Le point de départ était de faire un film traitant du sentiment d’injustice. J’ai repensé à ces histoires que j’ai vécues ou qu’on m’a racontées… Ensuite, je voulais voir un personnage féminin fort, qui ne se laisse pas faire. J’avais envie de voir une femme puissante à l’image.
Comment décririez-vous les motivations de Lucie ?
Lucie sent en elle monter une force jusqu’alors inconnue, déclenchée par le viol qu’elle a subi. Petit à petit, elle va suivre l’instinct animal qui se réveille en elle. Elle décide de se laisser guider, de faire confiance à ses tripes pour aller jusqu’à confronter son agresseur. Comme une nécessité pour avancer afin de devenir qui elle est par-delà le traumatisme.
Comment s’est déroulé le casting ? Quel travail avez-vous fait avec Martha Canga Antonio ?
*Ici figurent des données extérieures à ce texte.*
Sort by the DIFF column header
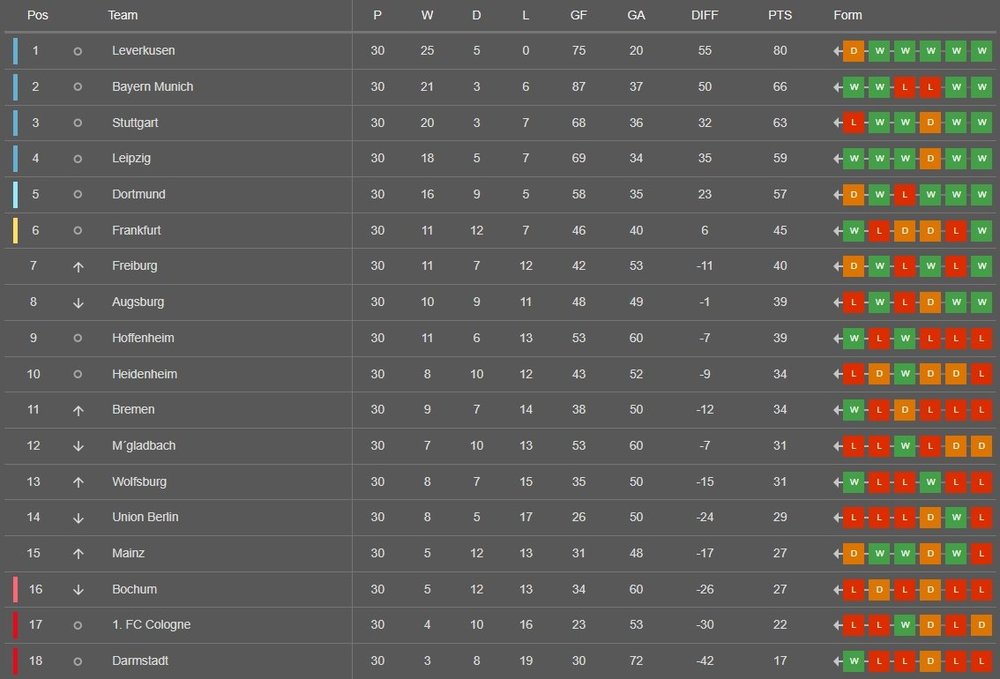The image size is (1000, 679). pos(704,15)
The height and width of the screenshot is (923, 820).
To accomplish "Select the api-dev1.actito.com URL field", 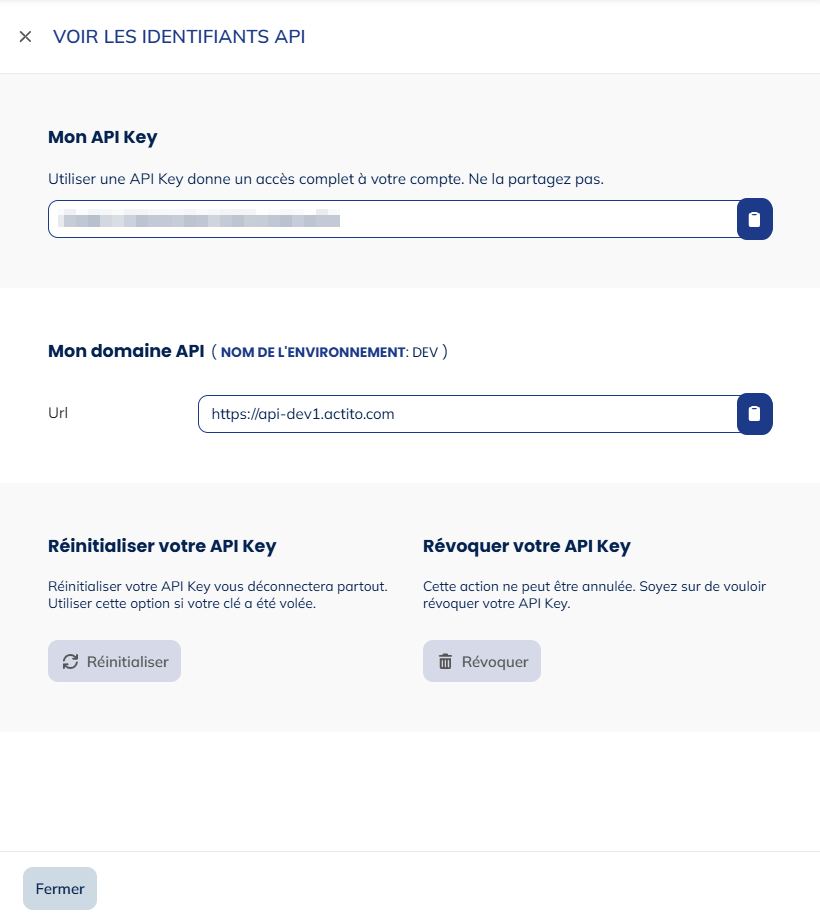I will (x=467, y=414).
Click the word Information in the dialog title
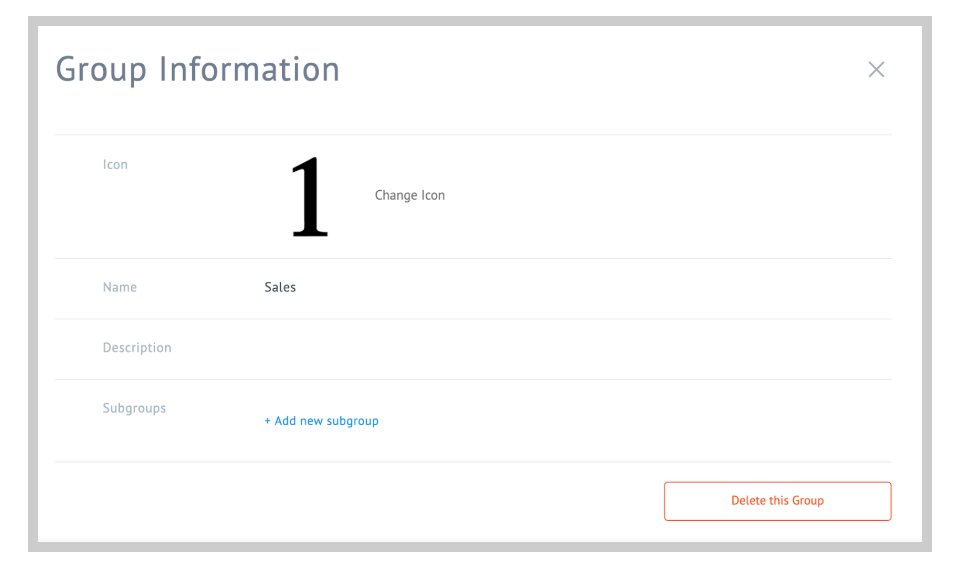Viewport: 960px width, 568px height. tap(249, 69)
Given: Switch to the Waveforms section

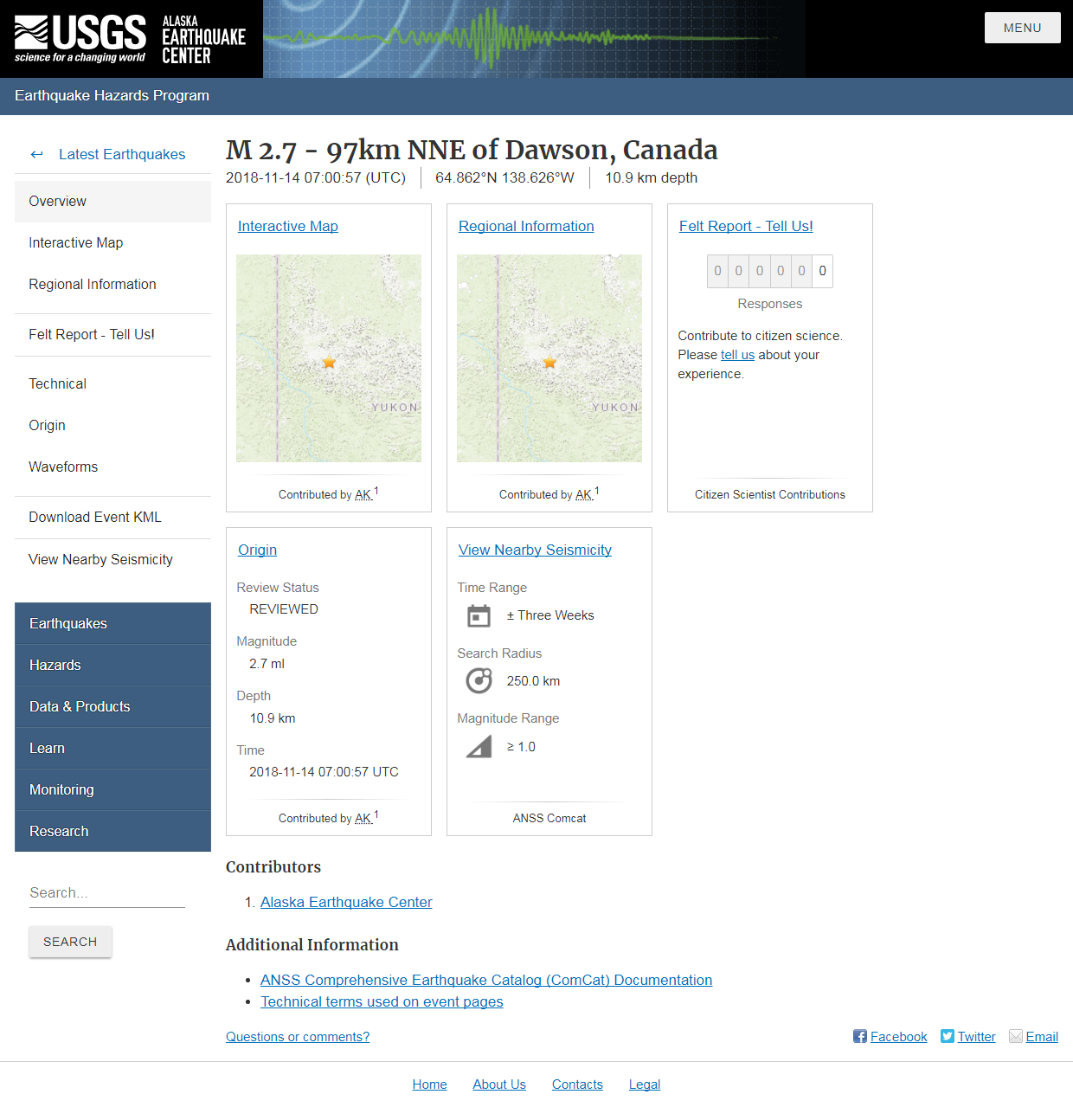Looking at the screenshot, I should click(x=63, y=467).
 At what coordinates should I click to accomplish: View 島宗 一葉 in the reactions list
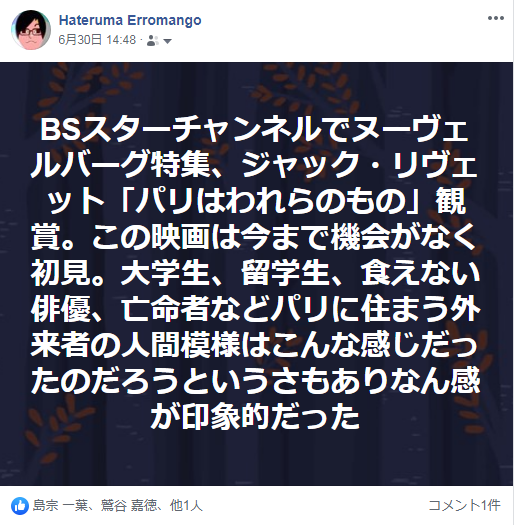(x=60, y=506)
Le casting a été long, s’est étalé sur plusieurs mois. J’ai vu une trentaine de jeunes comédiennes, entre 18 et 25 ans. J’ai rencontré Martha dans les dernières semaines. Étant donné qu’elle avait déjà joué dans un long, elle a été plus difficile à contacter ! Mais lors du casting où nous avons fait des improvisations avec elle, elle nous a complètement bluffés. Quand elle est sortie de la pièce, nous nous sommes regardés ma chef op, mon directeur de casting et moi, et c’était assez évident que ce devait être elle. Ensuite nous avons fait quelques répétitions avec elle, surtout de la scène de confrontation avec le comédien car il fallait trouver la justesse de cette scène. Sur le plateau, nous étions très concentrées et parlions beaucoup des motivations du personnage entre les prises.
La musique est superbe. Pouvez-vous nous en dire plus sur le choix et la composition ?
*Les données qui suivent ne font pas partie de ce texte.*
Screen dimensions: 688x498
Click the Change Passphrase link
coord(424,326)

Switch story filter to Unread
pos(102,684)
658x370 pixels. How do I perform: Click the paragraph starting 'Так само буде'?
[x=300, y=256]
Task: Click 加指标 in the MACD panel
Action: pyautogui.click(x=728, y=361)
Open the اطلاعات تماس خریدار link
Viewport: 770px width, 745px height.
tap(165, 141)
Martha fait aussi de la musique et m’a proposée de travailler avec un ami à elle, qui est aussi parfois son DJ et son producteur de musique : Pepijn Leenders. Sur le tournage, pendant la scène du miroir, j’ai mis Improvisacio 1 de Bobby McFerrin, que nous écoutions en boucle lors de la préparation avec Martha. On s’était dit que cette musique provenait d’un ailleurs où Lucie s’était peut-être perdue, anéantie par son traumatisme. Je crois que ça a beaucoup participé au jeu de Martha, à son intensité à ce moment-là. J’ai ensuite donné à Pepijn ce morceau en référence en lui disant que je voulais quelque chose d’organique, fait de voix et de sons qui viennent du corps principalement. Nous avons fait plusieurs versions mais il a très vite proposé des choses très intéressantes. Il a mis sa propre voix, mélangée avec des sons qu’il a lui-même composés.
Quel est l’avenir du format court métrage d’après vous ?
Je pense qu’il a un bel avenir devant lui ! Dans une société de l’image qui va de plus en plus vers le rapidement consommé, vers la dynamique de série qui propose des épisodes courts, je ne m’inquiète pas pour ce format en tant que tel. Ensuite, artistiquement, le court est plus libre : il permet de prendre des risques, ce qui est moins le cas dans le format long car il y a de gros enjeux financiers. C’est pourquoi je comprends très bien pourquoi des réalisateurs confirmés repassent au court entre deux longs métrages.
Demain on reconfine, quels plaisirs culturels conseillez-vous ?
Un abonnement MUBI, la BD de Luz & Despentes, Le regard féminin d’Iris Brey et toute la bibliographie de Romain Gary !
Pour voir Chienne, rendez-vous aux séances de la compétition internationale I2.